Defining Dependencies

Create the project as a Spring Boot project with the dependencies provided inside below POM file. I have named it payment-processor.

https://github.com/buingoctruong/rate-limiting-pattern-spring-boot/blob/master/payment-processor/pom.xml

Properties

server:
  port: 1010
spring:
  application:
    name: payment-processor

Service

public interface PaymentProcessorService {
    String processPayment(String paymentInfo);
}

@Service
public class PaymentProcessorServiceImpl implements PaymentProcessorService {
    @Override
    public String processPayment(String paymentInfo) {
        // Simulated logic to process payment
        return "Payment processed: " + paymentInfo;
    }
}

Controller

@RestController
@RequestMapping("/api/v1/processor-payment")
@RequiredArgsConstructor
public class PaymentProcessorController {
    private final PaymentProcessorService paymentProcessorService;
    @PostMapping
    public String processPayment(@RequestBody String paymentInfo) {
        return paymentProcessorService.processPayment(paymentInfo);
    }
}

We finished building payment-processor. Run and access the link http://localhost:1010/api/v1/processor-payment using the request body “Payment Information”, the expected response should be as below.
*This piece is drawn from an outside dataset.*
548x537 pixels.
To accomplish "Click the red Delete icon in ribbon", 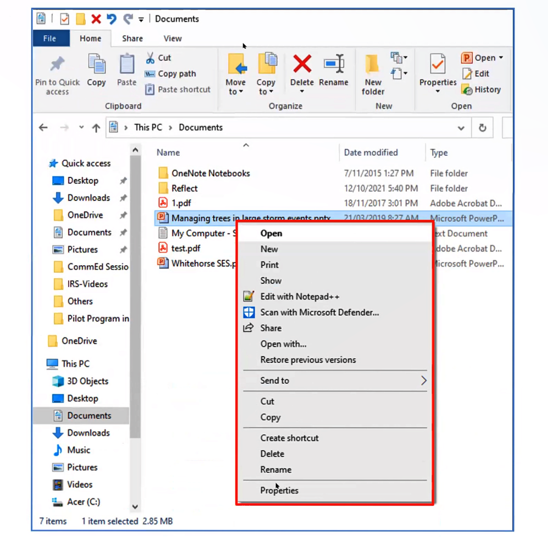I will 301,64.
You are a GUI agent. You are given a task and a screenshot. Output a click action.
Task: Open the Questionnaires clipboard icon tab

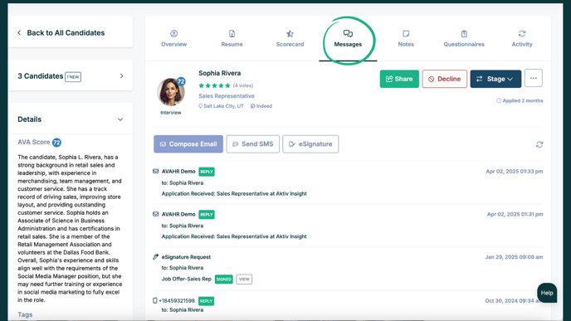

Payment processed: Payment Information

Payment service

When it comes to payment service, the most interesting part might be configuring Rate Limiter, and monitoring its status through Actuator. I will strive to provide a straightforward explanation, so let’s get started!

Prerequisites

Java 17
Maven Wrapper
Spring Boot 3+
Resilience4j
Actuator

Defining Dependencies

Create the project as a Spring Boot project with the dependencies provided inside below POM file. I have named it payment-service.

https://github.com/buingoctruong/rate-limiting-pattern-spring-boot/blob/master/payment-service/pom.xml

Model

public interface Type {
}

@Data
public class Success implements Type {
    private final String msg;
}

@Data
public class Failure implements Type {
    private final String msg;
}

Service

Here is a place where every logic is written.

The tricky part is how to call an external API. Fortunately, Spring has RestTemplate can help us do that.

RestTemplate is a central spring class used to consume the web services for all HTTP methods. ( Remember we need to create a RestTemplate Bean, see in Setup part below)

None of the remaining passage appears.